Barton v Armstrong
From Wikipedia, the free encyclopedia
| Barton v Armstrong | |
|---|---|
| Court | Privy Council |
| Full case name | Alexander Barton, Appellant v. Alexander Ewan Armstrong and Others, Respondents |
| Decided | December 5, 1973 |
| Citations | [1973] UKPC 27, [1976] AC 104 |
| Case history | |
| Prior action | Barton v Armstrong [1973] 2 NSWLR 598 |
| Appealed from | NSW Court of Appeal |
| Court membership | |
| Judges sitting | Lord Wilberforce, Lord Simon of Glaisdale, Lord Cross of Chelsea, Lord Kilbrandon, Sir Garfield Barwick |
| Case opinions | |
| Decision by | Lord Cross of Chelsea, Lord Kilbrandon and Sir Garfield Barwick |
| Keywords | |
| Duress | |
Barton v Armstrong is a Privy Council decision heard on appeal from the Court of Appeal of New South Wales,[1] relating to duress and pertinent to case law under Australian and English contract law.

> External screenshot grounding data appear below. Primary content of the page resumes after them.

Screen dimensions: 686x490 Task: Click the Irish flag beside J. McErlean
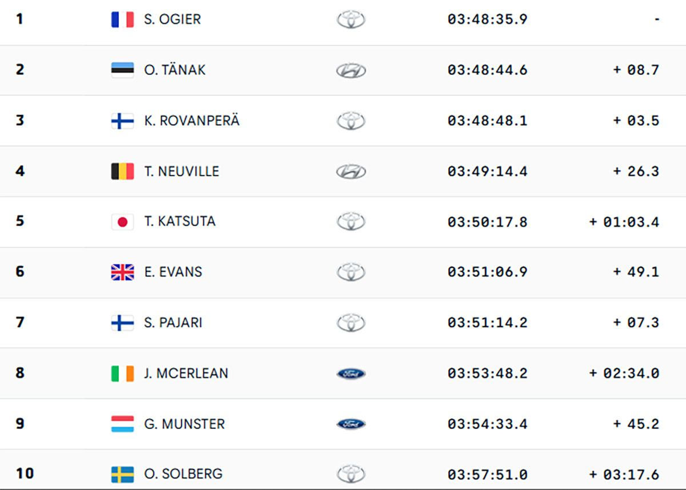[122, 373]
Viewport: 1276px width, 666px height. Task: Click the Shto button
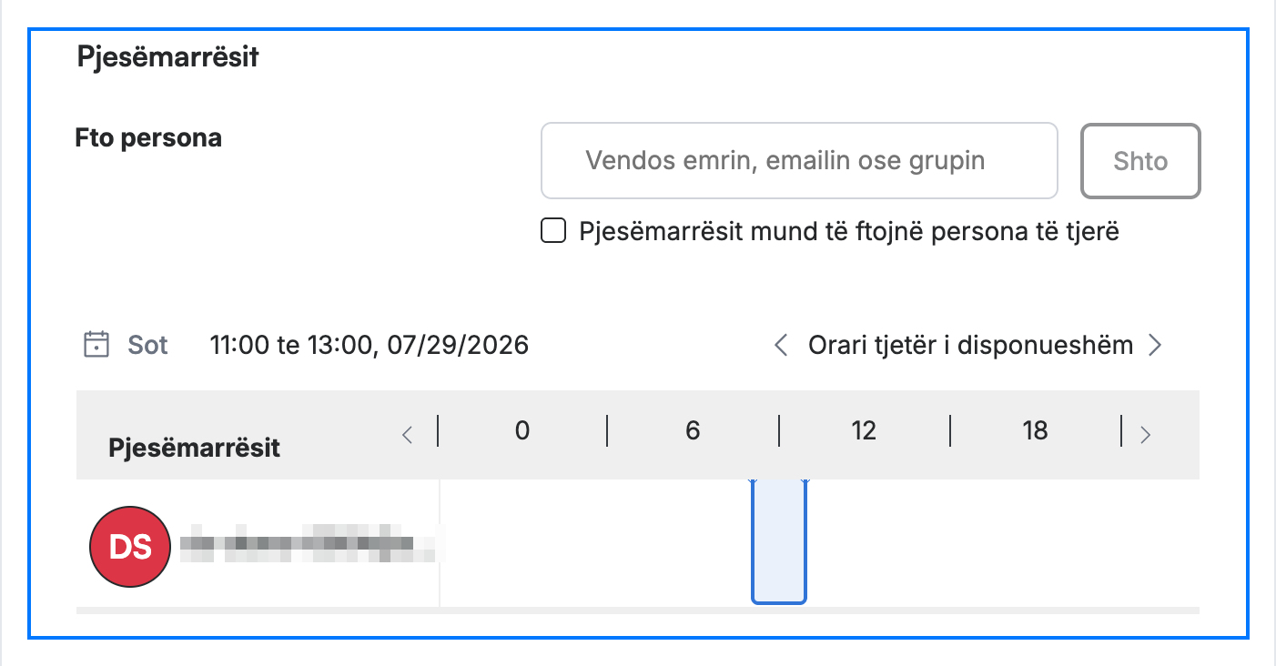[x=1140, y=161]
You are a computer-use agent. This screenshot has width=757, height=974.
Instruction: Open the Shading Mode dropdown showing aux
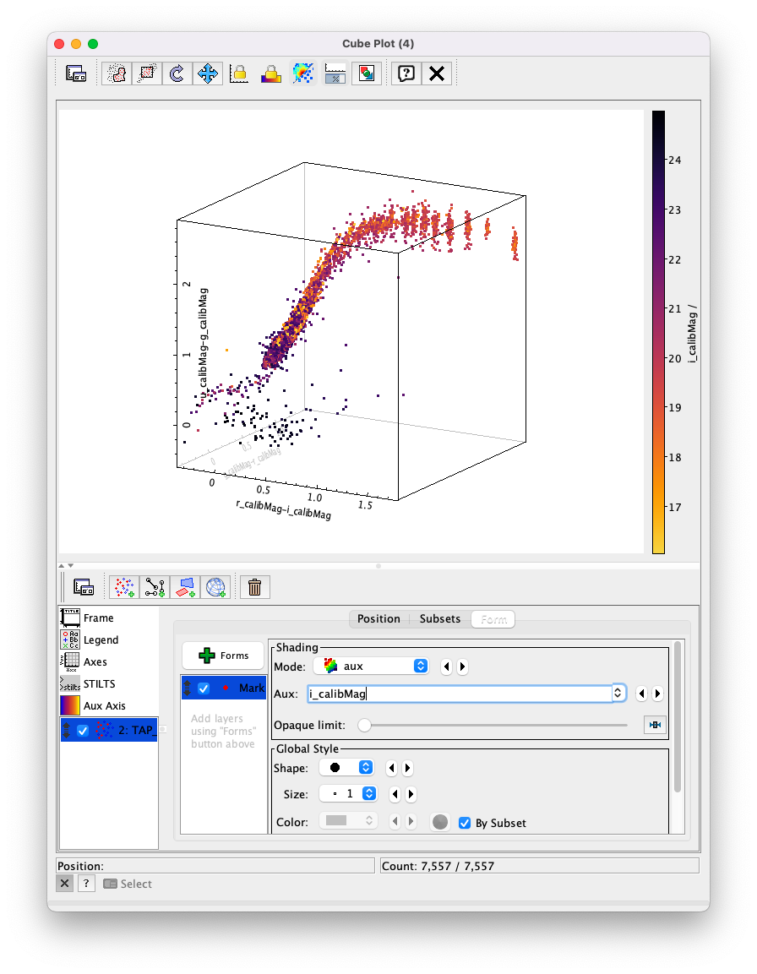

The Privy Council held that a person who agrees to a contract under physical duress may avoid the contract, even if the duress was not the main reason for agreeing to the bargain.
Alexander Barton was the managing director of a company, Landmark Corporation Ltd., whose main business was property development, its projects passing through "Paradise Waters (Sales) Pty Ltd". Barton executed a deed whereby the company would pay $140,000 to Alexander Armstrong, a NSW state politician, and buy his shares for $180,000. Armstrong was the chairman of the board.
Street J found Armstrong had indeed threatened to have Barton killed. But the NSW Court of Appeal said that Barton failed to discharge the onus that the threat had caused him to make the contract.[2]